What you give back should be only the lines from the one holding "Screen dimensions: 1188x776" through the final line of the records, each reproduced exactly.

Data listing: Begin

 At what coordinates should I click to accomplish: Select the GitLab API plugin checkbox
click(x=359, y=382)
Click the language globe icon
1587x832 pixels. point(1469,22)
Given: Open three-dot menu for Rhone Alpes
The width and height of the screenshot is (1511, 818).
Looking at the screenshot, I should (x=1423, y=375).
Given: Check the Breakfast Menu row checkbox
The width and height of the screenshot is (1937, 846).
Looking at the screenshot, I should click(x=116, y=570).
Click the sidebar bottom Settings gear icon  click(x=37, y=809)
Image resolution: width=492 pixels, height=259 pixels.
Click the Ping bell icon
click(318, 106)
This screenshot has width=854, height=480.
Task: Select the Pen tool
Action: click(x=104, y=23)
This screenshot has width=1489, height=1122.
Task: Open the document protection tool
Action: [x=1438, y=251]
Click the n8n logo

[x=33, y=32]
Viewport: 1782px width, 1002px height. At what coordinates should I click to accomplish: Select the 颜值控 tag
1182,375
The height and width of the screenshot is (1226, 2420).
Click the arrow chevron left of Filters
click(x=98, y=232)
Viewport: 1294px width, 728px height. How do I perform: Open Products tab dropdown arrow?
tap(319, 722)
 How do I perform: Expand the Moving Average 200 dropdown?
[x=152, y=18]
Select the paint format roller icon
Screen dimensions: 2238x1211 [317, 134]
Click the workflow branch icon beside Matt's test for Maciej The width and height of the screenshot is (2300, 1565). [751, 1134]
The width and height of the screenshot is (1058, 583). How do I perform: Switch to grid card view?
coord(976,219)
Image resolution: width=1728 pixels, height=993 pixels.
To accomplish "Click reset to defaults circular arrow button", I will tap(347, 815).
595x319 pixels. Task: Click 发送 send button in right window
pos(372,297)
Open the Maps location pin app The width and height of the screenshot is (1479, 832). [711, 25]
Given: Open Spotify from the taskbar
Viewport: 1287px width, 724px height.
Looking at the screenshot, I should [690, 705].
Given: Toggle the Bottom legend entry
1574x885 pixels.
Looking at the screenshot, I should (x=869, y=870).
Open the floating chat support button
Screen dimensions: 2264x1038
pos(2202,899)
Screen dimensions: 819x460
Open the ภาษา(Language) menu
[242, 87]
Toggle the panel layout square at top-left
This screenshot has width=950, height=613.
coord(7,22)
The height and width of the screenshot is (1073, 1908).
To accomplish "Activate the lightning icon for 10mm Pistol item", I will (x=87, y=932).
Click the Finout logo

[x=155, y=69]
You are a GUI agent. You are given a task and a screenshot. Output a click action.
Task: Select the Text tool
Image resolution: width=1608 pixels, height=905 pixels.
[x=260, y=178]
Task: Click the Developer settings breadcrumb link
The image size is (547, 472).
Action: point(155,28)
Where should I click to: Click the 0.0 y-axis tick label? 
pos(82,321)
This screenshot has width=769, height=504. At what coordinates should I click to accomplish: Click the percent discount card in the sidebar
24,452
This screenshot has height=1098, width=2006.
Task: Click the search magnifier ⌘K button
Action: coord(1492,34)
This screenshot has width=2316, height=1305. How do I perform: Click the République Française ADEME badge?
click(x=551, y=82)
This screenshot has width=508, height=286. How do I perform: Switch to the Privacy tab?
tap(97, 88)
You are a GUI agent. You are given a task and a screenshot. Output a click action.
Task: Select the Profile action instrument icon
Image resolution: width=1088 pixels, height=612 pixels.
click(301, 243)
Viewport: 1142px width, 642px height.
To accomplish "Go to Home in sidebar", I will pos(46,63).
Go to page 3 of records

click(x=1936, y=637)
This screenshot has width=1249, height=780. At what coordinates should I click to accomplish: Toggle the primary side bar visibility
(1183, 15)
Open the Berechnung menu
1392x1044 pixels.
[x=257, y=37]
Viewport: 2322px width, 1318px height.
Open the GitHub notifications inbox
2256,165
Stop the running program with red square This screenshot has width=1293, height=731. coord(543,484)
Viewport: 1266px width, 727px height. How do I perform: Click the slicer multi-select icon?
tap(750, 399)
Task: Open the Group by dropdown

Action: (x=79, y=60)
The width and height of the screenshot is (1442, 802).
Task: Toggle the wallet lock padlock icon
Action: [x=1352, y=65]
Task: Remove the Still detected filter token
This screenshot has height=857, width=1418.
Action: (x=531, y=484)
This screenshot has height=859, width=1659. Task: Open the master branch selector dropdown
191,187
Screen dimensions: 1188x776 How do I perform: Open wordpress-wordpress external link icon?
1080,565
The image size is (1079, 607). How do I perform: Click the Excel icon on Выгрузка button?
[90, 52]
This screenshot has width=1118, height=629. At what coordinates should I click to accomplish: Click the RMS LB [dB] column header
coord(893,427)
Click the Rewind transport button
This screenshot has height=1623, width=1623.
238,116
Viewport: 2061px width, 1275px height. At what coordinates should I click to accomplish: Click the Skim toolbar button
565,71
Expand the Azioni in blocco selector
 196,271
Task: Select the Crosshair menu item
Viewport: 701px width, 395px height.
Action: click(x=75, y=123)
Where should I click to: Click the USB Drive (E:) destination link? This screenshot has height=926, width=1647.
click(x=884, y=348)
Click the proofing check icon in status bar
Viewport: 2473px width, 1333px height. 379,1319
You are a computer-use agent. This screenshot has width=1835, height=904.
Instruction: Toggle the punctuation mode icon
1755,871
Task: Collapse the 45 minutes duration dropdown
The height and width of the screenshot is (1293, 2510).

Data listing: End

Output for this task —
Screen dimensions: 1188x776 How do I perform: Open wordpress-wordpress external link icon?
1080,565
The image size is (1079, 607). How do I perform: Click the Excel icon on Выгрузка button?
[90, 52]
This screenshot has width=1118, height=629. At what coordinates should I click to accomplish: Click the RMS LB [dB] column header
coord(893,427)
Click the Rewind transport button
This screenshot has height=1623, width=1623.
238,116
Viewport: 2061px width, 1275px height. At what coordinates should I click to accomplish: Click the Skim toolbar button
565,71
Expand the Azioni in blocco selector
 196,271
Task: Select the Crosshair menu item
Viewport: 701px width, 395px height.
Action: click(x=75, y=123)
Where should I click to: Click the USB Drive (E:) destination link? This screenshot has height=926, width=1647.
click(x=884, y=348)
Click the proofing check icon in status bar
Viewport: 2473px width, 1333px height. 379,1319
You are a computer-use agent. This screenshot has width=1835, height=904.
Instruction: Toggle the punctuation mode icon
1755,871
Task: Collapse the 45 minutes duration dropdown
The height and width of the screenshot is (1293, 2510).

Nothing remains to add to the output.